Investing.com -- Gold prices traded at three-month lows on Thursday, coming under pressure from renewed strength in the dollar and Treasury yields after Federal Reserve Chair Jerome Powell said more interest rate hikes were likely.
Fears of more rate hikes also dented copper prices, while traders sold the red metal heavily on concerns over slowing global economic growth.
Speaking at a European Central Bank forum, Powell said that while the central bank has “come a long way,” there still stood the possibility that interest rates will rise further.
His comments pushed up the dollar and Treasury yields, while weighing on the outlook for non-yielding assets such as gold and other metals. Markets also began pricing in a greater possibility for a rate hike at the Fed’s next meeting in late-July.
Spot gold steadied at $1,908.85 an ounce, while gold futures fell 0.3% to $1,916.75 an ounce by 20:04 ET (00:04 GMT).
Powell’s comments, which also came after a somewhat hawkish testimony before Congress last week, saw markets begin pricing in a nearly 80% chance that the Fed will raise rates by 25 basis points in July.

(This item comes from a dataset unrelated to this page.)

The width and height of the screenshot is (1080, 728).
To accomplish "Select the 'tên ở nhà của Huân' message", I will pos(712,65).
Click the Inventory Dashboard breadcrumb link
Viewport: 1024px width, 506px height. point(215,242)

While the Fed kept rates steady during a June meeting, it flagged a more data-driven approach to future interest rate decisions. With U.S. inflation still remaining well above the central bank’s target range, markets braced for more hikes.
Rising U.S. interest rates bode poorly for gold and other metals, given that they push up the opportunity cost of holding non-yielding assets. This notion had battered gold through 2022, and has kept the yellow metal trading negative so far this year.

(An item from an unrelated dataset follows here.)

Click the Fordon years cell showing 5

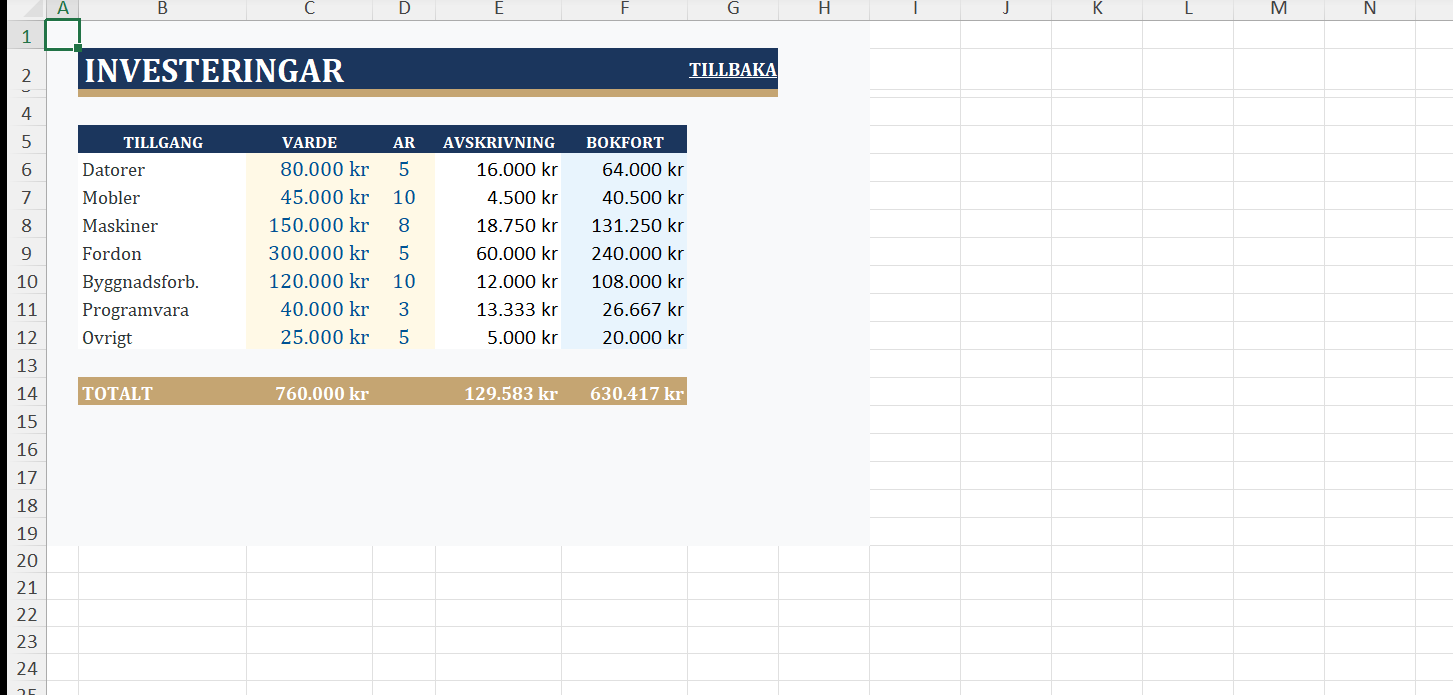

Focus this week is also on key personal consumption expenditures price index data- the Fed’s preferred inflation gauge, which is due on Friday. The reading is expected to show that inflation remained sticky in May.
Other precious metals weakened on Thursday. Platinum futures fell 0.1% to a four-month low, while silver futures fell 0.6% and hovered near a one-month low.
Copper prices steadied around a near one-month low on Thursday, after plummeting over the past five sessions. Futures were flat at $3.7292 a pound, after sinking nearly 5% over the past week.
Concerns over slowing industrial activity across the globe dented copper’s appeal, as traders feared a corresponding slowdown in demand for the red metal.
Uncertainty over China, the world’s largest copper importer, also grew ahead of key purchasing managers’ index data due on Friday, which is set to offer more cues on a slowing economic rebound in the country.